Sent from Petguide.com Free App


----------



## jessac (Oct 29, 2012)

I've heard to tie em out or attach their leash and then go around the corner. They will usually bark at you to come back then.


----------



## Jaders (Jul 8, 2012)

I never would have thought of that. 
Thanks! 

Sent from Petguide.com Free App


----------



## KZoppa (Aug 14, 2010)

Trying to teach him to speak? I wouldn't use the tie out option. That would teach him to bark when you leave. You coming back when he barks could teach him that he barks and he gets what he wants (you). Think of the heck that would cause when you leave the house without him.... 


Have you tried...... barking at him. Get him riled up and bark at him. Will he bark at hearing other dogs bark? If he barks at you when you bark at him (I know it sounds funny but it works for some dogs), mark it. If he barks when he hears other dogs bark, mark the bark. This is also a good way to help work on teaching quiet because you can mark the speak and mark the quiet a few seconds later.


----------



## curedba (Mar 31, 2013)

My son has a feeding pump and when the feed is not working it will alarm like a be boop be boop sounds he howls like a husky everytime then tries to attack it lol maybe try the alarm clock but that might not be a very good idea if you want to sleep in lol

My mother in laws dog sings wheny kids scream too loud or cry really loud


----------



## Skar (Apr 20, 2012)

I just teached Skar to "Speak", I had the same issue as you do.

I found out that if I tie him and moving the ball he likes REALLY fast he will bark(I throw it to the wall and catch it close to him, where he can reach it), work perfect.


----------



## David Taggart (Nov 25, 2012)

These barks, or other barks... The voice was granted to all creatures, including us, humans, for communication. He barks, unable to catch the ball, for his protest. For the same reason he barks when left alone. The trick is to make him bark solely because you ask him to do that and reward. 
KZoppa provided you with a clue - you yourself should take the initiative to produce the sound. Not necessary the dogs, could be a bird, start to bark yourself at it first, before he opens his mouth. If he looks in the same direction as you do and starts barking - support your own bark with the verbal command in repetition. If you see something suddenly, indicate it to him with the command and support with your own bark. Your behaviour will sound for him the behaviour of the leader of the pack, who alarms the pack for some reason. Always reward him with a treat, because later on it will be the treat in your hand only to drive him. Then, this "Spe-e-ak" doesn't sound very exiting, becouse it starts with a sibilant and ends with a voiceless consonant. Simply "Bark!" will do. Use the command in German if you like, German sounds sharp. It could be better to change the sound of your command from now on anyway, as well as the drive.


----------



## rustilldown (Mar 9, 2011)

Is there anything you currently say (or maybe do) that will make him bark? If so use that and transition it to a hand signal, then the hand signal to the new command.

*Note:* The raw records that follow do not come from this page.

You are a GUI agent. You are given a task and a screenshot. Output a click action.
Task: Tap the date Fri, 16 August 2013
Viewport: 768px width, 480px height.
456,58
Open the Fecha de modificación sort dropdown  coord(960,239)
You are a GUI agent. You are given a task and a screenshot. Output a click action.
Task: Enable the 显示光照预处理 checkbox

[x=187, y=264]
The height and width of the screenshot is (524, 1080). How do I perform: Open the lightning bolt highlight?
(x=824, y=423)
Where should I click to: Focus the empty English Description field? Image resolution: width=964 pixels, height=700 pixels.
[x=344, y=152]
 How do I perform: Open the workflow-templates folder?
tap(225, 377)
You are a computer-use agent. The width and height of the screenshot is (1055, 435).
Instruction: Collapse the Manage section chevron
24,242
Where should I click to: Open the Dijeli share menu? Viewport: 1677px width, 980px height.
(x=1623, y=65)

With Emma if I said "who's that?" She would run around barking. I took that and taught her to stay sit while I said it with a hand signal, then ultimately used the hand signal and "speak" in order for her to bark on command. 

Good luck!


----------



## kiya (May 3, 2010)

Bark at him. I've always had vocal dogs, Lakota is a big talker. If she makes any sort of sound, mostly like a woo woo or something we can mimick the sound back to her and we'll keep going back & forth with all difffent sounds it's really funny, sometimes she sounds like a cow. If it gets carried away she usually goes into a howl.


----------



## Blanketback (Apr 27, 2012)

This sounds silly, but it works for me. I'm teaching my puppy to sing (howl) by "wooo'ing" into the cardboard roll left over from the paper towels. He can't resist this noise, lol. It gets him barking too - but he's already an expert barker, lol.


----------



## JackandMattie (Feb 4, 2013)

I recently deleted a "Dog Sounds" app off my phone, because it made all of my dogs go Nuts and I couldn't stop ROFL. Was afraid it would amuse me too much and turn into a laser pointer kind of disaster, lol!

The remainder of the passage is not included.